Les négociations vont donc se poursuivre entre le gouvernement et l’ADF ?
Ma porte reste grande ouverte. Je rappelle que nous avons fait un effort de 700 millions d’euros en direction des départements, auquel il faut ajouter le fonds d’urgence que nous avons créé. Ce n’est pas un mince effort !

Cet “effort” de 700 millions est-il le maximum que pourra faire le gouvernement en direction des départements ?
C’est en effet un effort très important. Il nous faut aujourd’hui régler de manière structurelle cette question du RSA. Certains départements, de gauche comme de droite, semblent favorables à la proposition du gouvernement. J’espère que l’ADF trouvera une ligne commune.
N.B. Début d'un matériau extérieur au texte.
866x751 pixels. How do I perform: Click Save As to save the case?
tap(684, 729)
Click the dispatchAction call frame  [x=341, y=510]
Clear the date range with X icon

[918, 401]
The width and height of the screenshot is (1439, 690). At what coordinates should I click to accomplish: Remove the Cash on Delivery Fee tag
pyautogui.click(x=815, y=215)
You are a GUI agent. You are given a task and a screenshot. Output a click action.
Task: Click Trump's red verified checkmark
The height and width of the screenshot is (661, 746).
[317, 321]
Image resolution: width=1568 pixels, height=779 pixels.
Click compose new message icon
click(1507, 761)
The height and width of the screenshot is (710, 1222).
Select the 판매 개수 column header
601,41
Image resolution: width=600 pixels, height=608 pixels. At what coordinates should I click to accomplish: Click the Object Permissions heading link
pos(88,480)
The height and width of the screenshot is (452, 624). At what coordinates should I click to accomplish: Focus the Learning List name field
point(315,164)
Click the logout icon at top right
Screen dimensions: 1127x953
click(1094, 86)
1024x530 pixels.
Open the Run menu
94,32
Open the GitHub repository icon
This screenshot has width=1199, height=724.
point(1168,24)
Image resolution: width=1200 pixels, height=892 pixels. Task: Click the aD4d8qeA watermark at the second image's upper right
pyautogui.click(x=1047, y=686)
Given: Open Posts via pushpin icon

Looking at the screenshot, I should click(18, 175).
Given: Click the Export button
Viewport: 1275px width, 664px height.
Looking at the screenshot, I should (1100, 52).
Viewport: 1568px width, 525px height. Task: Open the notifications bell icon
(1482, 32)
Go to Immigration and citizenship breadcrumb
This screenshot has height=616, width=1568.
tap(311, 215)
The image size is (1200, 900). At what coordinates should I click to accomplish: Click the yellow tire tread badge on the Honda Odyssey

Avez-vous votre mot à dire sur la réforme en cours des services déconcentrés de l’État, qui relève plutôt du domaine d’intervention du Premier ministre et du ministre de l’Intérieur ?
On ne peut pas séparer la réforme des services déconcentrés de l’État de la réforme des collectivités. Naturellement, l’organisation des services de l’État en région, les préfectures, restent sous l’autorité du seul ministre de l’Intérieur, avec qui nous travaillons de concert. Mais à partir du moment où il faut articuler les nouvelles régions avec les services de l’État, cela fait évidemment partie des sujets sur lesquels nous avancerons ensemble.

Le gouvernement va-t-il laisser les nouvelles régions fusionnées décider de leur nom ?
Ma réponse est oui ! J’ai suffisamment de dossiers prenants à gérer… C’est aux régions de décider localement et je n’entends pas m’en mêler. Les noms des nouvelles régions devront être connus à la fin du mois de juin.